Along the way, he stumbled upon a new way of presenting music to concert-goers. "One of the things I discovered was that people were mixing multiple genres in a single concert, both as a way of developing new audiences for classical music and as a function of the fact that we listen to music on our iPods on shuffle," he says.

The following summer, he decided to create his own mix: Baroque-period performers with Appalachian folk singers; a classical pianist and rock musician who jumped between the two genres; and talented graduate Seth Tsui, a trombonist and audio engineer, performed with singer-songwriter Michael Kelsey, both looping recorded audio while performing live.

"Hearing things shuffled together like that is a new way to listen to music, especially in concert.," Edberg said. "It's like a sandbox for me to play in, and it's an interesting experiment for the performers and the audience."
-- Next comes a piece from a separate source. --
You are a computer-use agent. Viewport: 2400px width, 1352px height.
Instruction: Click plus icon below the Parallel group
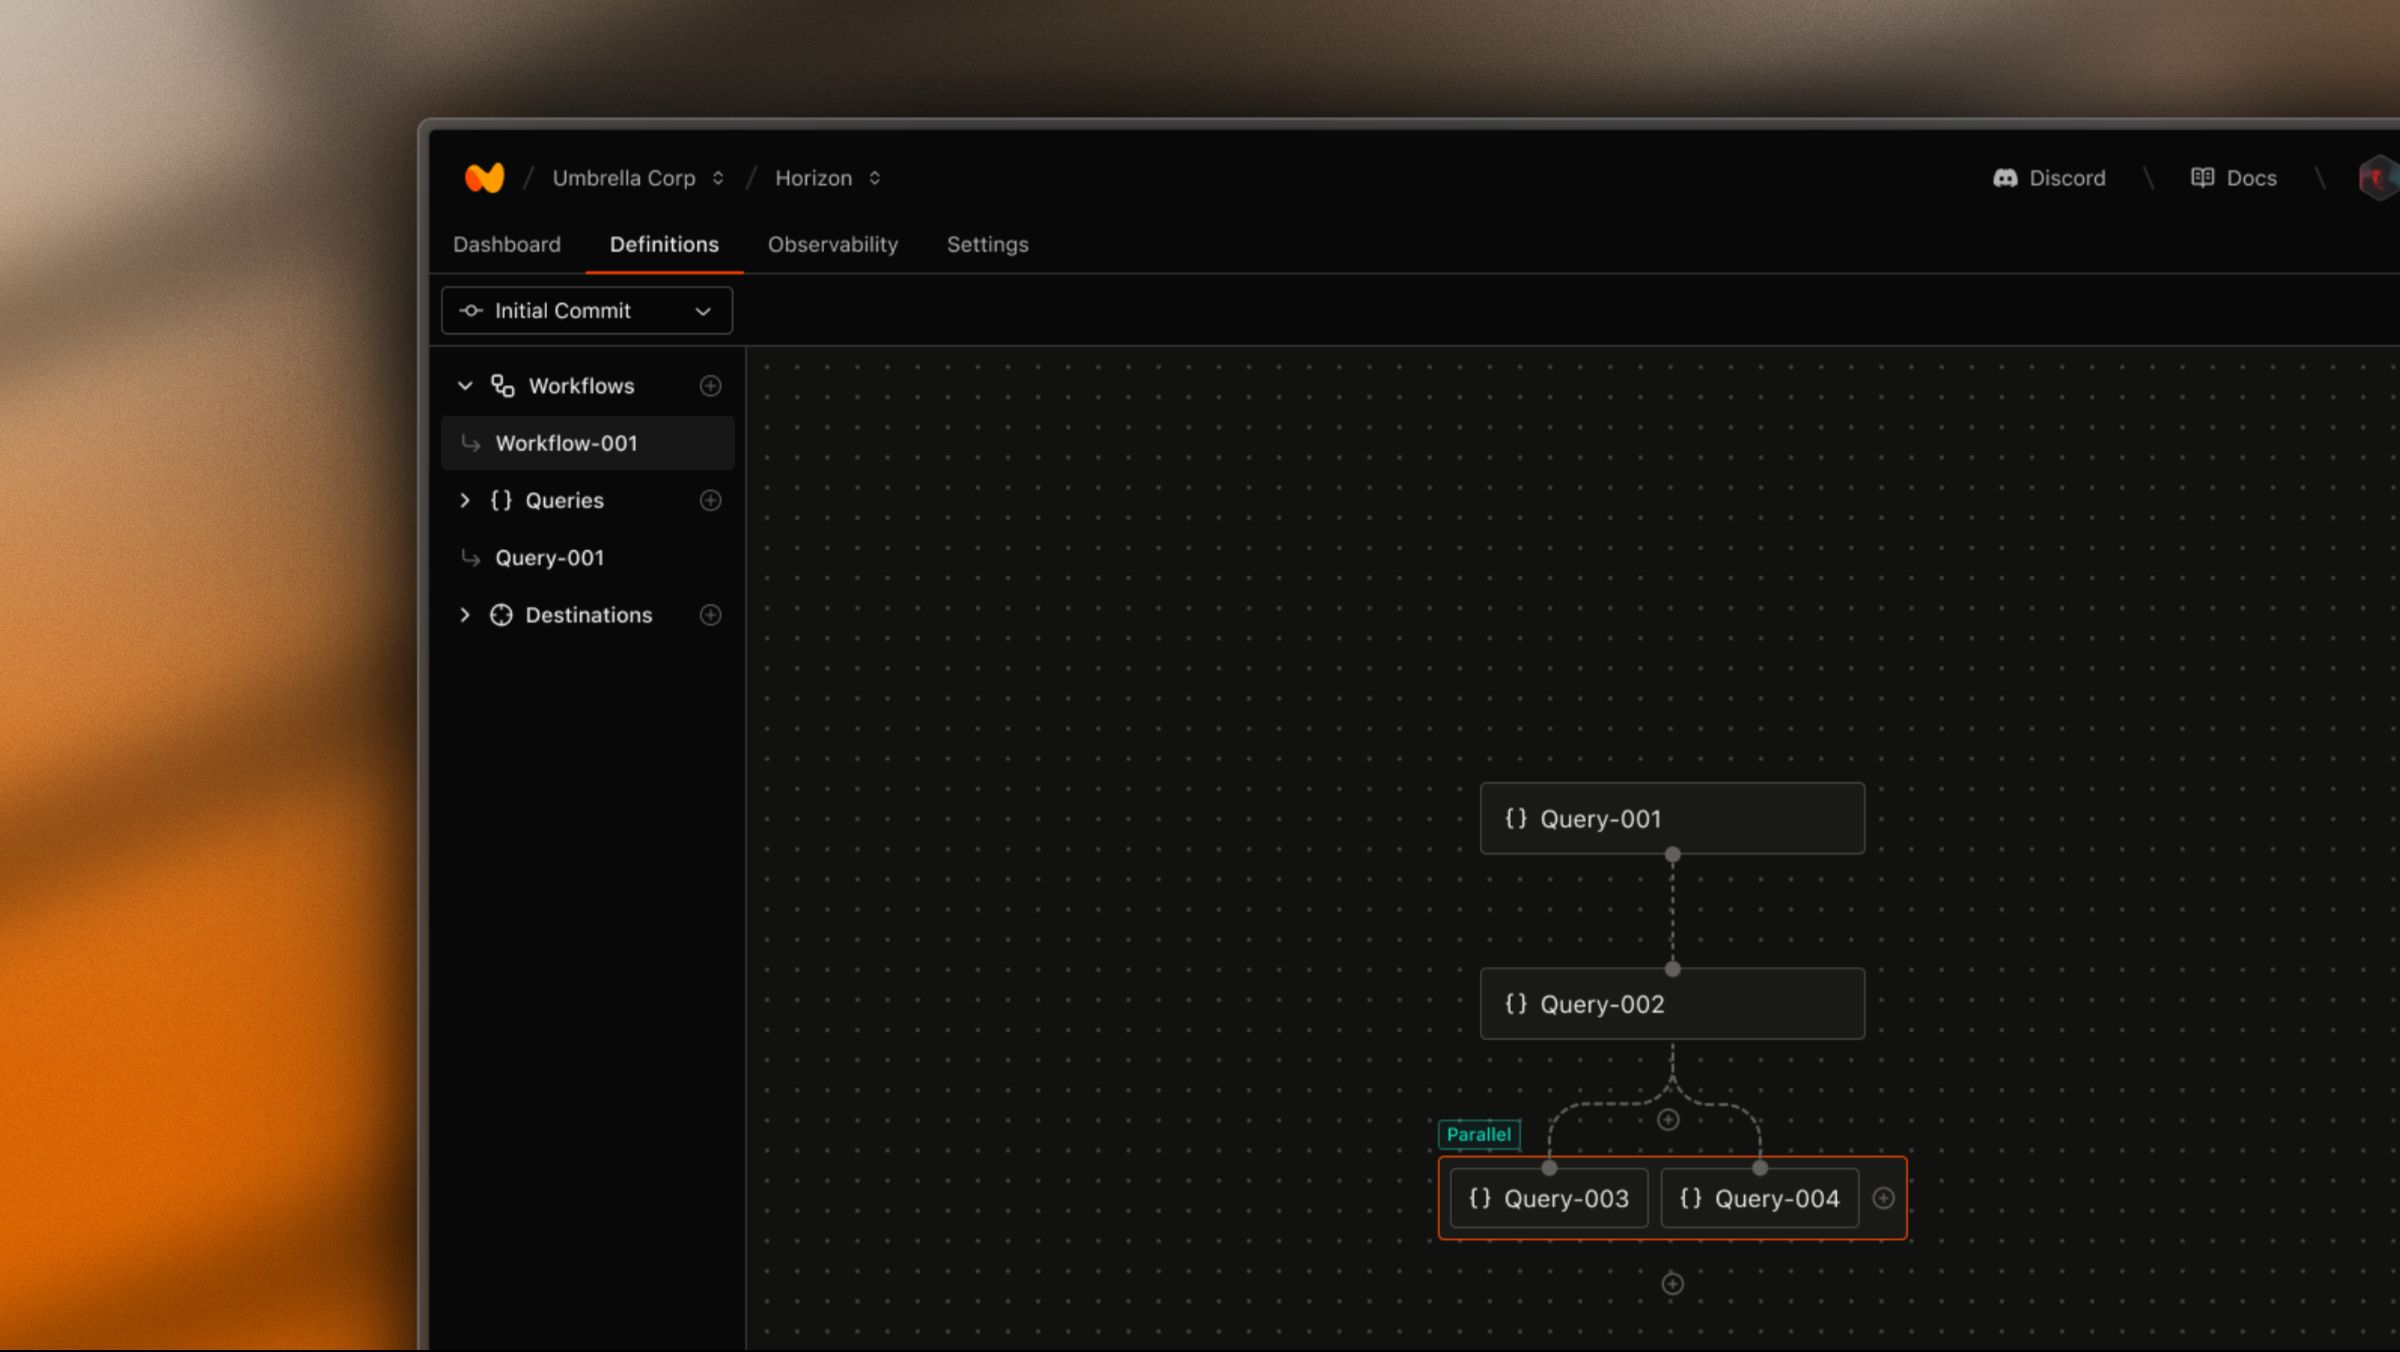(1672, 1284)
Even if the experiments fall short of Edberg's vision, nobody would ask for a refund. Aside from an optional donation when entering the church (appropriately, into a pair of offering plates), the concerts are completely free. That said, Edberg raised nearly $5,000 in advance this summer, covering the cost of printed materials and a piano tuner, and giving visiting performers enough to pay for gas and a nice dinner.

One festival regular even liked a previous performer enough to cover his flight from New York City.
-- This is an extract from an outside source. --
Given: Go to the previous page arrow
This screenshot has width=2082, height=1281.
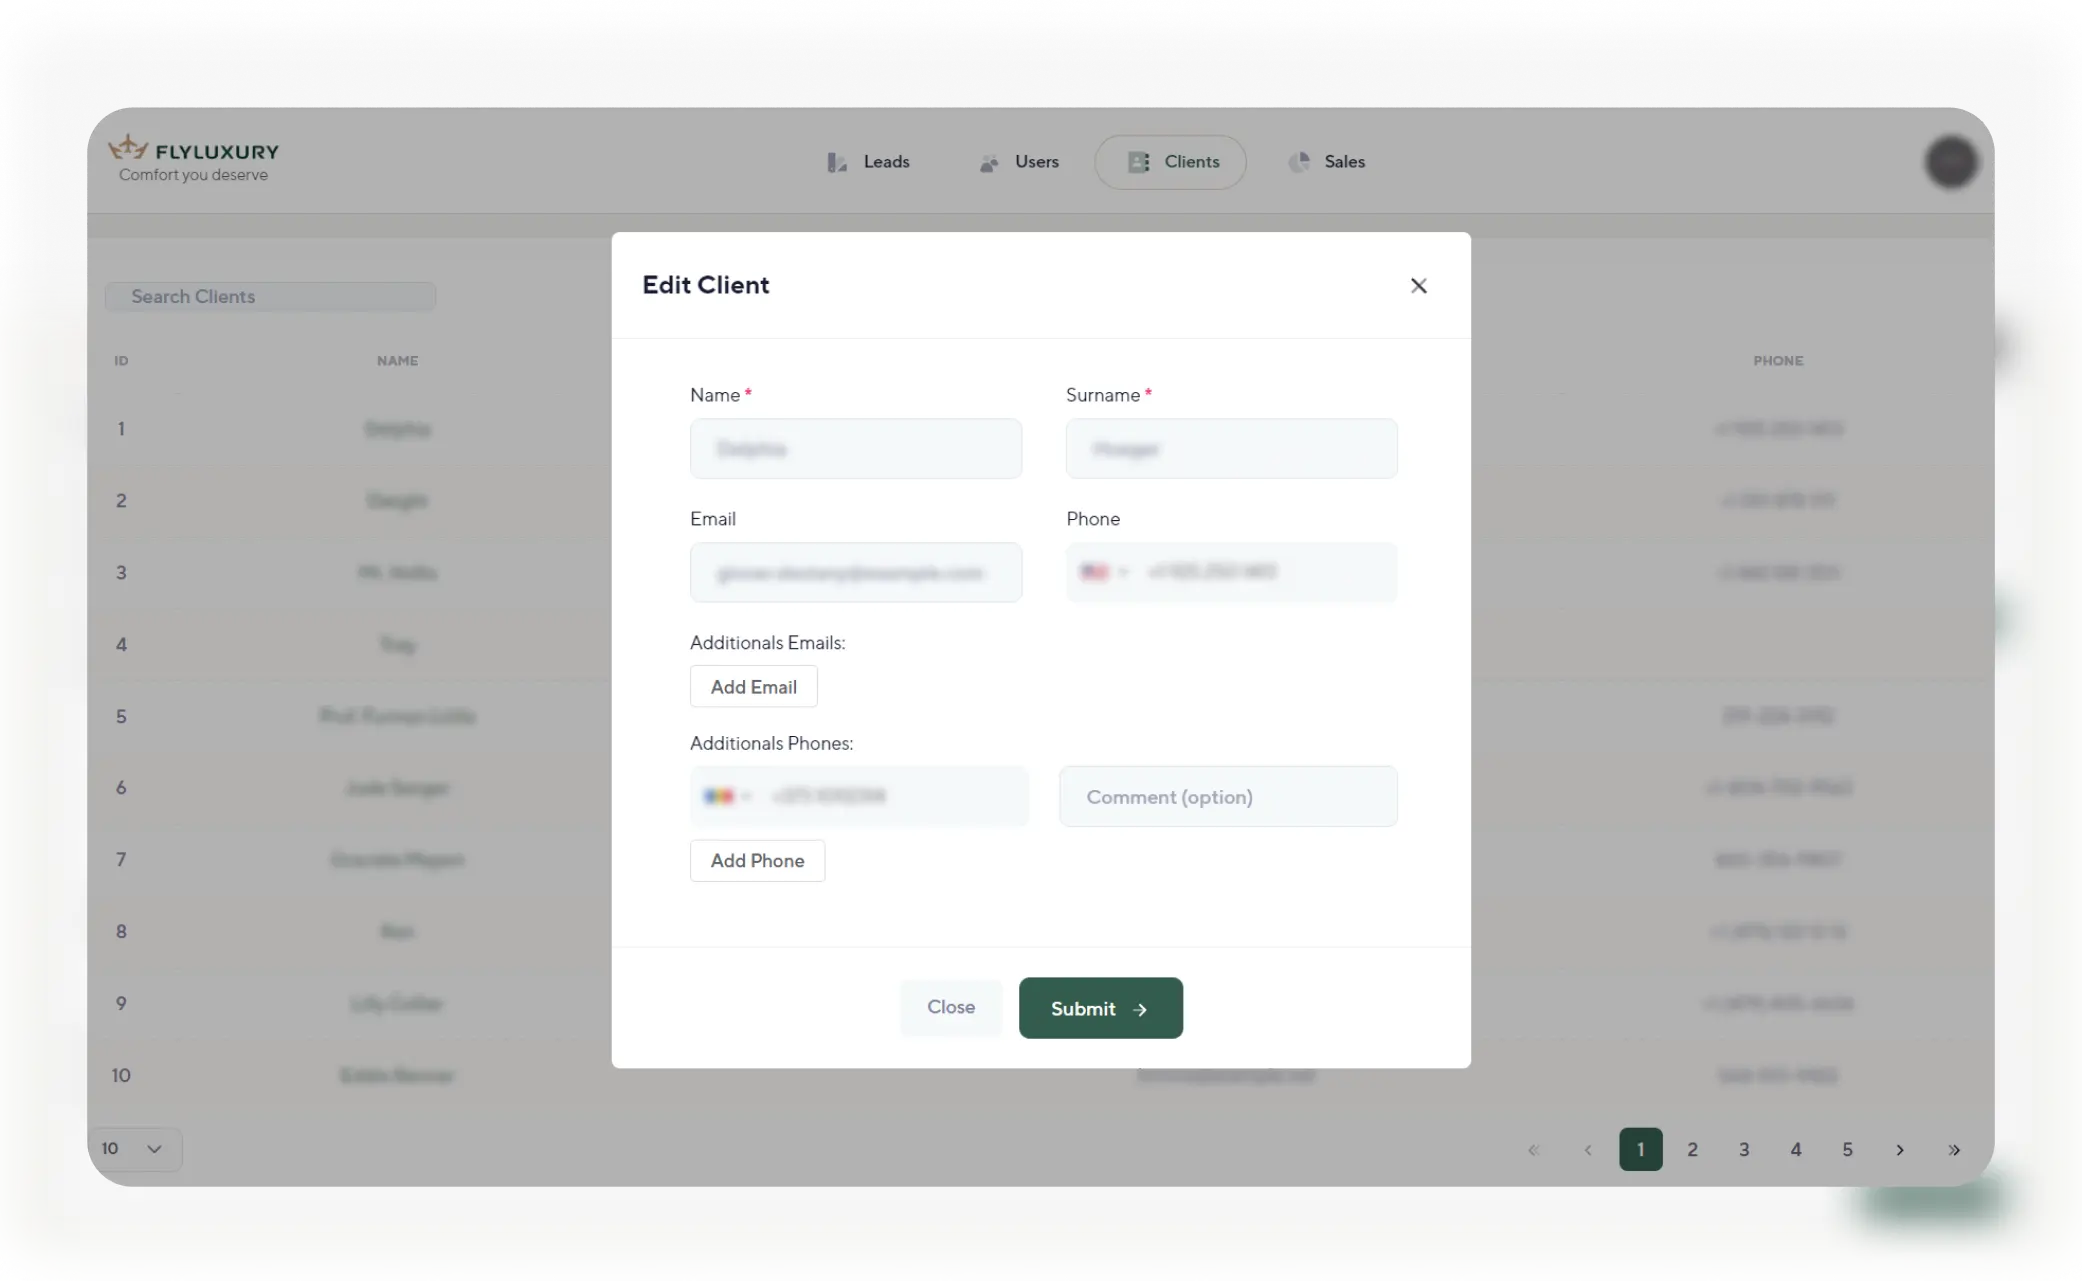Looking at the screenshot, I should click(x=1588, y=1150).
Edberg says he's considered investing more time in raising money for the festival, but with satisfied attendees and performers, there's little need. He's content to keep things as they are -- a welcoming group of music lovers who enjoy each other's company.

"The theme for this summer's festival came from Joseph Schwantner, who was the guest composer for Music of the 21st Century this year," Edberg says. "Everywhere he went, he would say, 'The best way to spend your life is making music with your friends.'

"That rang so true for me," Edberg said. "I realized what I'm really passionate about doing is organizing events where you have friends making music for friends, and sometimes you're making new friends. This is our eighth summer, and for a lot of the people who come regularly, it's a wonderful kind of community gathering. Really, for me, the festival has become about using music as a way of enhancing community life and bringing people together. And you know, that's a really nice thing to be a part of."

Information about upcoming performances can be found on the Greencastle Summer Music Festival website. The free concerts are held every Wednesday at 7:30 p.m. in Gobin United Methodist Church, 307 Simpson St., until Aug. 15.